I recently got a side job migrating a website from shared hosting to a VPS. The site is running on Django + Apache (mod_wsgi) + MySQL. The current host is running CentOS 5.6 (32-bit); should I take advantage of the move to switch to CentOS 6? And given the choice of 32-bit or 64-bit CentOS, should I stick with 32-bit or switch to 64-bit?
(I'm more experienced with development than with sysadmin stuff, hence my question. I also know Debian/Ubuntu much better than CentOS, but I'd like to get familiar with CentOS, and this is a fairly low-complexity setup to get started with.)
Answer
There are several PROs and CONs:
5.x vs 6.x
Does your new provider actually support CentOS 6.0 right now? For example, Rackspace Cloud only promises Centos 6.0 support "soon", right now you'll have to start with 5.6.
Do you value more recent packages or you need to support legacy software, especially closed-source built for version 5.x? If you don't need to support older software, I'd say start using newer version.
Do you know there's no upgrade path from 5.x to 6.x? E.g. you'll have to do a complete re-install if you install 5.x now but need 6.x later.
32-bit vs 64-bit
What does your hosting support? Some provide only 64-bit or only 32-bit supported platforms? E.g. some Amazon cloud instances are only 32-bit, and Rackspace cloud instances are 64-bit only.

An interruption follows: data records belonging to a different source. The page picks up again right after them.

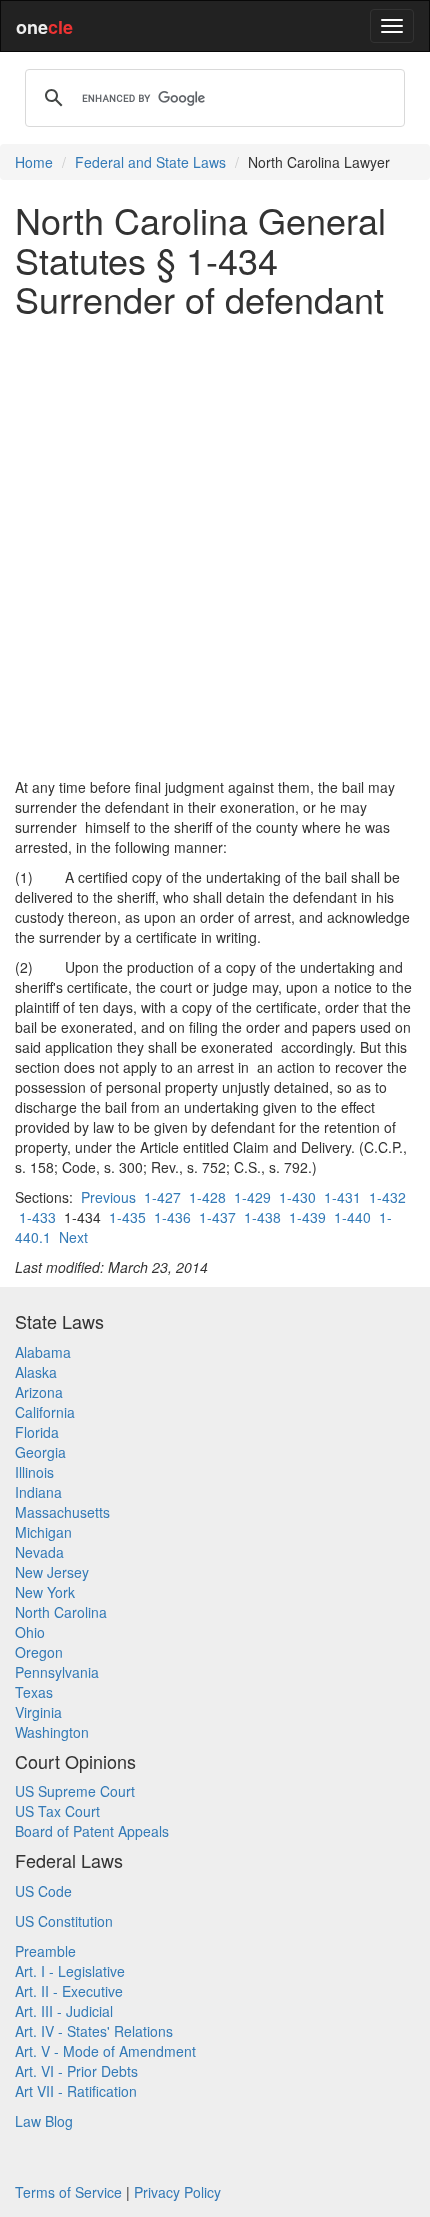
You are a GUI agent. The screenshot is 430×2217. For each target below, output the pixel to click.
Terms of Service (68, 2192)
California (45, 1412)
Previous (108, 1197)
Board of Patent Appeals (92, 1831)
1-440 (352, 1217)
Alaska (36, 1372)
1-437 (217, 1217)
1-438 (262, 1217)
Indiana (38, 1492)
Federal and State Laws (150, 162)
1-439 (307, 1217)
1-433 (37, 1217)
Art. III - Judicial (64, 2011)
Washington (52, 1732)
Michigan (43, 1532)
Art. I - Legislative (70, 1971)
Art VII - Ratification (76, 2091)
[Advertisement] (215, 548)
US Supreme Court (75, 1791)
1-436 (172, 1217)
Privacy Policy (177, 2192)
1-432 (387, 1197)
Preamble (45, 1951)
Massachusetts (62, 1512)
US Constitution (64, 1921)
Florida (37, 1432)
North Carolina (61, 1612)
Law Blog (44, 2121)
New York (45, 1592)
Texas (34, 1692)
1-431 (342, 1197)
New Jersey (52, 1572)
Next (73, 1237)
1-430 (297, 1197)
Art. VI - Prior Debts (76, 2071)
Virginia (38, 1712)
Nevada (39, 1552)
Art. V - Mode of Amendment (105, 2051)
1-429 (252, 1197)
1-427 (162, 1197)
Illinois (34, 1472)
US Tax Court (57, 1811)
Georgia (40, 1452)
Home (34, 162)
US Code (43, 1891)
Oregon (39, 1652)
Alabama (43, 1352)
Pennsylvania (57, 1672)
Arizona (39, 1392)
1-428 (207, 1197)
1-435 (127, 1217)
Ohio (30, 1632)
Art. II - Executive (69, 1991)
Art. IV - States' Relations (94, 2031)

Generally speaking, 64-bit system takes more RAM to do the same job as 32-bit system. However, it can also support and efficiently manage more memory. If you're planning 4GB server or larger, by all means, 64-bit is the way to go. If, on the other hand, you'll have 2GB of memory in your server, you don't really need 64-bit, and 32-bit system will manage your existing memory with less waste.